AJC’s Jacob Blaustein Institute for the Advancement of Human Rights (JBI) applauded today’s first-ever UN Security Council consideration of severe human rights violations in North Korea.

The meeting followed last week’s UN General Assembly adoption of a resolution, supported by 116 Member States, backing the recently released independent human rights Commission of Inquiry report, which concluded that the gravity, scale and nature of North Korea’s human rights violations are “without parallel in the contemporary world.”  Several Security Council members proposed referring North Korea to the International Criminal Court, but the Council did not take any formal action at this session.

“Security Council recognition that North Korea’s hidden gulag and other heinous human rights crimes threaten regional stability is a significant breakthrough in addressing the regime’s threat to global security,” said Felice Gaer, director of AJC’s Jacob Blaustein Institute.

Today’s Security Council meeting also came at a time of rising tensions between North Korea and the U.S. With its nuclear arsenal, support for Iran’s nuclear and missile programs, and sophisticated cyberattack network, which was recently on full display, North Korea is one of the most dangerous regimes on earth.

On North Korea’s despicable human rights record, the Commission of Inquiry found that up to 120,000 men, women and children are held incommunicado in a political prison camp system, subjected to starvation, forced labor, executions, torture, rape, and infanticide. The UN Special Rapporteur on North Korea has never been permitted to visit the country. The Commission called on North Korea to provide immediate access to camps and to ultimately shut them. Several Security Council members echoed this recommendation in their remarks.

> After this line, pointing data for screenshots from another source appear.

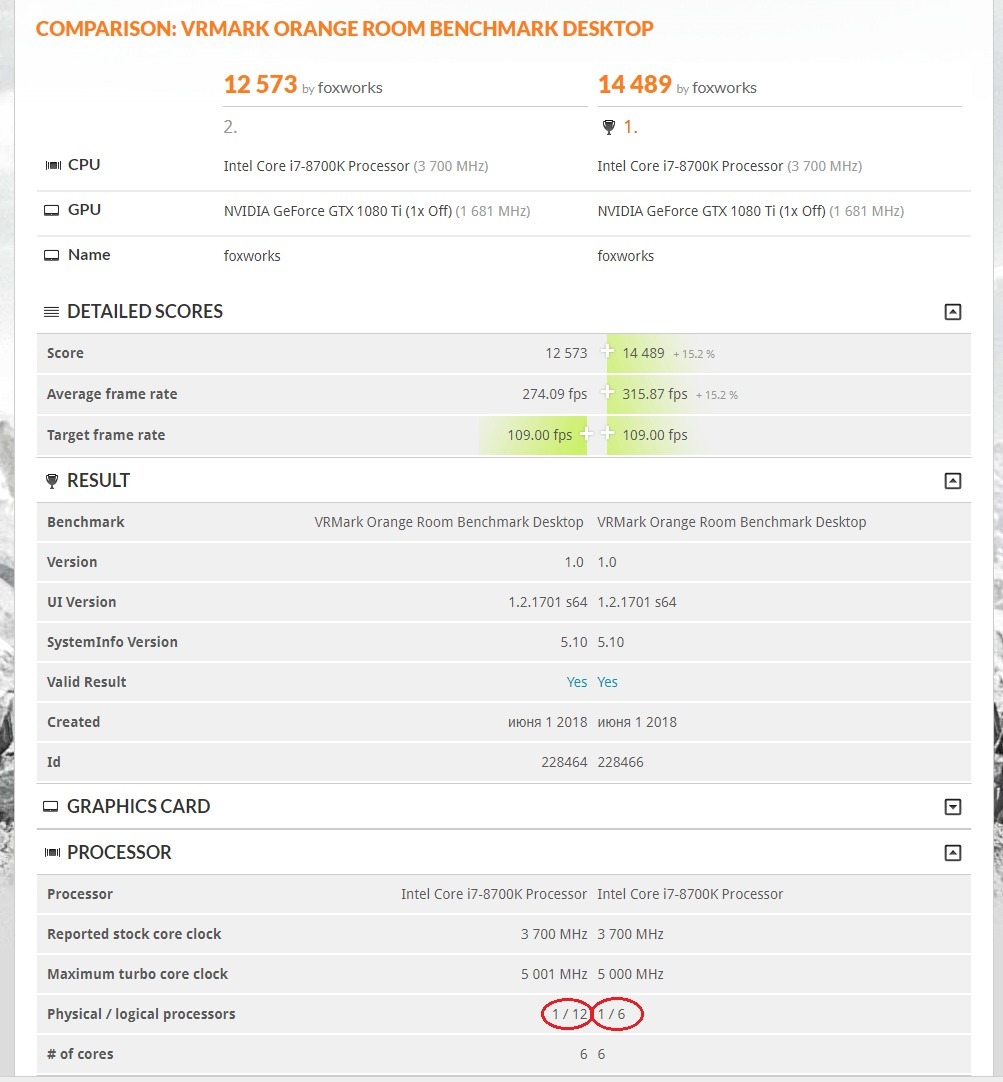This screenshot has height=1082, width=1003.
Task: Click the Result trophy icon
Action: click(52, 481)
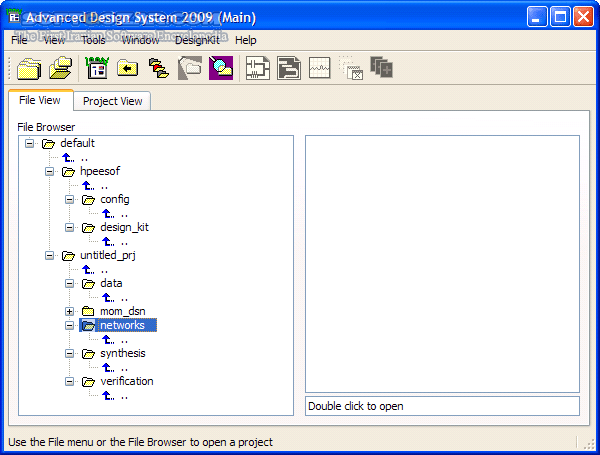Click the Create New Project folder icon
Viewport: 600px width, 455px height.
click(27, 68)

JBI has long called on UN Member States and agencies to devote greater attention to North Korea’s appalling human rights record and to press the regime to curb its widespread violations. In recent weeks JBI worked in close collaboration with other human rights groups, including the Committee for Human Rights in North Korea (HRNK), to advance the findings and recommendations of the Commission of Inquiry report at the UN General Assembly and Security Council.